By Theresa Shadrix
The Alabama Baptist
December 8, 2005
As Christians celebrate the birth of Jesus Dec. 25, one church in Alabama will say goodbye to the pastor that has served them for almost 20 years.
Billy Harris, pastor of Parker Memorial Baptist Church, Anniston, in Calhoun Baptist Association, will retire after preaching the Christmas Day message. It is a decision he said was difficult, considering the historic church is on the threshold of a multimillion-dollar restoration project and preaching has been the center of his life since 1956.
“There is just no good time to say goodbye,” Harris said.
The church is hosting a reception in his honor Dec. 11, 3:30–5 p.m.
An Oxford native, Harris is the youngest of six children born to A.L. and Cora Cobb Harris. Although his parents were believers, they were not active in church. But Harris attended Lakeview Baptist Church, Oxford, in Calhoun Association with friends and made a profession of faith about age 13.
As a sophomore at Oxford High School, Harris rededicated his life after a friend invited him to a revival meeting at Glen Addie Baptist Church, Anniston. A year later, he committed his life to the ministry and started preaching right away.
Although Harris can’t recall his first sermon, he said the “preacher boys” of Glen Addie Baptist found places to preach. “Three or four of us would get together and clean out a vacant building in south Anniston,” Harris said. “We got some chairs and had a revival by inviting people to come.”
Harris said he didn’t really know what he was doing in his early days of preaching but he loved it. After high school graduation in 1957, Harris pursued pastoral studies at Howard College (now Samford University) in Birmingham, New Orleans Baptist Theological Seminary and Florida State University in Tallahassee, Fla. He served as pastor of churches in Alabama, Mississippi and Florida during his college and seminary years.

SUPPLIED RECORDS.

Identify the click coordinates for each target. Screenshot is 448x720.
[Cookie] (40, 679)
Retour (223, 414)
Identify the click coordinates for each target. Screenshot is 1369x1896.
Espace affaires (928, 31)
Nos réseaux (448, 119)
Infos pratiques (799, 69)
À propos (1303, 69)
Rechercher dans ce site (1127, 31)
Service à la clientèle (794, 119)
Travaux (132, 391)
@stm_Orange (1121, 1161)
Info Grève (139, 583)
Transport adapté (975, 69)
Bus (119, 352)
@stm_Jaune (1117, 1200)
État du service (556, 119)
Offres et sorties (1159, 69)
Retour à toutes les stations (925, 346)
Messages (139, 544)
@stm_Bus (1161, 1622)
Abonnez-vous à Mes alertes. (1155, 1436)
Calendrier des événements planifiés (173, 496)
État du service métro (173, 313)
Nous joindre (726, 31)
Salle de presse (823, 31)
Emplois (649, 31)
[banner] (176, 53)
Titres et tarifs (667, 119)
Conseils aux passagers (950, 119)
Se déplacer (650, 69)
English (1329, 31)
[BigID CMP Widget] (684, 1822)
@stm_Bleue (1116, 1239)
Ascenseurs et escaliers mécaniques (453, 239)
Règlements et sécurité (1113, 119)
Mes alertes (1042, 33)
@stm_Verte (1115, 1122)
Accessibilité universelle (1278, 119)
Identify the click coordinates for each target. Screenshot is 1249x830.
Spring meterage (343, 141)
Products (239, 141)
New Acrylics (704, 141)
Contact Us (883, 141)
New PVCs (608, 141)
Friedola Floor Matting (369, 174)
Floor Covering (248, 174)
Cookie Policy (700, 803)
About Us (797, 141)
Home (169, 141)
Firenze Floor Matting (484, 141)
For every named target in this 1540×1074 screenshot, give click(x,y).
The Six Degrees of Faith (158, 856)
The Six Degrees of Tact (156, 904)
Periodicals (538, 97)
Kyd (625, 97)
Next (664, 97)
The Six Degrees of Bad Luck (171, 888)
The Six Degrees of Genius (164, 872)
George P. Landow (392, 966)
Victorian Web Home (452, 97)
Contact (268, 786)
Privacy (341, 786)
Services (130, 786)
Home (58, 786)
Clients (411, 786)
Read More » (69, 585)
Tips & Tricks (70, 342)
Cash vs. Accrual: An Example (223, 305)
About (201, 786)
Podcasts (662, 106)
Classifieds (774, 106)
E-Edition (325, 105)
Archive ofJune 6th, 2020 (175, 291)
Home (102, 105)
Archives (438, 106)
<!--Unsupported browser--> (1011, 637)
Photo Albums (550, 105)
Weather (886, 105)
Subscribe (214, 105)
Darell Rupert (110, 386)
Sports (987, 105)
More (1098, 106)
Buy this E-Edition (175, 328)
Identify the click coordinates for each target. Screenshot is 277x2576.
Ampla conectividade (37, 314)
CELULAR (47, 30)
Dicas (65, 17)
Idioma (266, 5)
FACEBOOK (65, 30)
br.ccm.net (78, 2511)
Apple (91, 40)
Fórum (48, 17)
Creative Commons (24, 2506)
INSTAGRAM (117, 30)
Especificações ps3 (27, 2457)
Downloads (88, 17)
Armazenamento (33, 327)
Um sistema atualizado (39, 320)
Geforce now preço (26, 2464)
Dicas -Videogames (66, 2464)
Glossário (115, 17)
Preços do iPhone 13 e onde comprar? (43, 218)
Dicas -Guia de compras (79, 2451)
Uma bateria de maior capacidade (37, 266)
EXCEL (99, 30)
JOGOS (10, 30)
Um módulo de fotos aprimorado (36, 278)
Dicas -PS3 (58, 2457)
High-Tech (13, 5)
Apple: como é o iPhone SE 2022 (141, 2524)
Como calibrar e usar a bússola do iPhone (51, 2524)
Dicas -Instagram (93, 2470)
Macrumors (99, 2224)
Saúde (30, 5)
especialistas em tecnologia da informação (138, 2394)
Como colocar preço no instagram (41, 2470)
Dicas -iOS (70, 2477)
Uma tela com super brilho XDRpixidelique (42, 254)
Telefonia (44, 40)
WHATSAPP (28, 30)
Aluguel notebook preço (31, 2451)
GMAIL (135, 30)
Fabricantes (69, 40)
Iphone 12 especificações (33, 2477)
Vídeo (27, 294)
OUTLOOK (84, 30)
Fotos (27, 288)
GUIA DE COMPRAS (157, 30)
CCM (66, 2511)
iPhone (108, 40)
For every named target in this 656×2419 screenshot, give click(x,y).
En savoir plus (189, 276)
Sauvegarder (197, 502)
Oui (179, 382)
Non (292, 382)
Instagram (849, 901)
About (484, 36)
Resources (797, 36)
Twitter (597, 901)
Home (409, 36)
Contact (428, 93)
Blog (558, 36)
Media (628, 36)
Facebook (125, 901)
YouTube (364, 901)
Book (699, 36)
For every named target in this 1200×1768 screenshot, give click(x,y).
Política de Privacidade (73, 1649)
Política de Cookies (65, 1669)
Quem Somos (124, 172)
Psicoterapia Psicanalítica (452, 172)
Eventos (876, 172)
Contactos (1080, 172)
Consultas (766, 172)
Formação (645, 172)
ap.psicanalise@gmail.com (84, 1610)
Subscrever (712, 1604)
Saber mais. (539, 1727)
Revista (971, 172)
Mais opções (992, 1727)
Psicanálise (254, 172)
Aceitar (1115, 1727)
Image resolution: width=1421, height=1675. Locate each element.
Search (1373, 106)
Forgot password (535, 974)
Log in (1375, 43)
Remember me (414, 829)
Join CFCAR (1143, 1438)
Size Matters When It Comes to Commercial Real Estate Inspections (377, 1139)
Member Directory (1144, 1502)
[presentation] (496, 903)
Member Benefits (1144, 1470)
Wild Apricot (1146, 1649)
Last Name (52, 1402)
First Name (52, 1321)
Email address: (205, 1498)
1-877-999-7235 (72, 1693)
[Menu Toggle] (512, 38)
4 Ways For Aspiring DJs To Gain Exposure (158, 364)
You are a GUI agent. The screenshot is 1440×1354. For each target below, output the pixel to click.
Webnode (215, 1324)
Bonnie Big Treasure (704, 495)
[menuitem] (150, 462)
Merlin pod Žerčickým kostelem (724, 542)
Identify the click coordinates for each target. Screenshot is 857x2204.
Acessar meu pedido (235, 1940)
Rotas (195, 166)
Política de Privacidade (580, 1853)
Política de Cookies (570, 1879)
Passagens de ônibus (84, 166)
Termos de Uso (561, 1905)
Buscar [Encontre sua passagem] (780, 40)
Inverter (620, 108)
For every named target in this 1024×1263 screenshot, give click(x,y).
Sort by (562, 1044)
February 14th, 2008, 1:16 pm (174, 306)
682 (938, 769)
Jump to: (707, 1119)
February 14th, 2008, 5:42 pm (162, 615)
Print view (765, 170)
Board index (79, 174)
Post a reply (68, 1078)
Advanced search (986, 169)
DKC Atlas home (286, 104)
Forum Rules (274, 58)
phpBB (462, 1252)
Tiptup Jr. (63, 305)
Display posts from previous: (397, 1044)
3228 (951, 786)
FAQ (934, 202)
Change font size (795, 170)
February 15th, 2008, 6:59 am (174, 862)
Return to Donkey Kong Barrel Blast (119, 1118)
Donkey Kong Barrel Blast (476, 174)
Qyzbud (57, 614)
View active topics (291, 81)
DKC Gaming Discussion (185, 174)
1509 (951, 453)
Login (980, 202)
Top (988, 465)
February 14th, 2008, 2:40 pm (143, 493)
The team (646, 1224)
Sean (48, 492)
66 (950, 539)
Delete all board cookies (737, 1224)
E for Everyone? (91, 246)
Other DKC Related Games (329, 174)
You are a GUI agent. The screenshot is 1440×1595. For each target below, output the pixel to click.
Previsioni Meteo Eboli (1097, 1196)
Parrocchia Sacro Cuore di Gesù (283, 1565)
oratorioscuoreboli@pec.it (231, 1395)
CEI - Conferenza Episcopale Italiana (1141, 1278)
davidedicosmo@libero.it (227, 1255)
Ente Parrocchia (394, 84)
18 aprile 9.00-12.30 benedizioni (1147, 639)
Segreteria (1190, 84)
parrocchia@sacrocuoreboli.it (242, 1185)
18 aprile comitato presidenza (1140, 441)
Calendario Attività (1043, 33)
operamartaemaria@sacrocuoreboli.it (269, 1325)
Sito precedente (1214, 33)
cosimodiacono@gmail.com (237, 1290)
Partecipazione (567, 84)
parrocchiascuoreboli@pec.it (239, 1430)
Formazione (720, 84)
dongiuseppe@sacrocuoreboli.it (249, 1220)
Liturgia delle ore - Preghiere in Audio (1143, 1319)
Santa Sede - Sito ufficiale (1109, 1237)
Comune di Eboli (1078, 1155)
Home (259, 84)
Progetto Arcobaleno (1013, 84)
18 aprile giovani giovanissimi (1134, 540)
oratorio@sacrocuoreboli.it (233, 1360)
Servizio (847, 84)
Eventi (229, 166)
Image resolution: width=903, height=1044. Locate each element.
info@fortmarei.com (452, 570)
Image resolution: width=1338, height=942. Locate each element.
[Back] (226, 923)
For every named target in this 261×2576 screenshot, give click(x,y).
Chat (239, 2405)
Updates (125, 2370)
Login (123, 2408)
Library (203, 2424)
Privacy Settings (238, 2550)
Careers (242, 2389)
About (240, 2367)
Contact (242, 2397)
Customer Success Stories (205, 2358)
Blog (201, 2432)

WORK INSTRUCTION A. Transcribe the passage of the Billy Harris article starting with "The church is" and going on through "preaching right away.".
WORK INSTRUCTION B. In the Billy Harris article, at which church did Harris make a profession of faith at about age 13?

RESPONSE A.
The church is hosting a reception in his honor Dec. 11, 3:30–5 p.m.
An Oxford native, Harris is the youngest of six children born to A.L. and Cora Cobb Harris. Although his parents were believers, they were not active in church. But Harris attended Lakeview Baptist Church, Oxford, in Calhoun Association with friends and made a profession of faith about age 13.
As a sophomore at Oxford High School, Harris rededicated his life after a friend invited him to a revival meeting at Glen Addie Baptist Church, Anniston. A year later, he committed his life to the ministry and started preaching right away.

RESPONSE B. Lakeview Baptist Church in Oxford.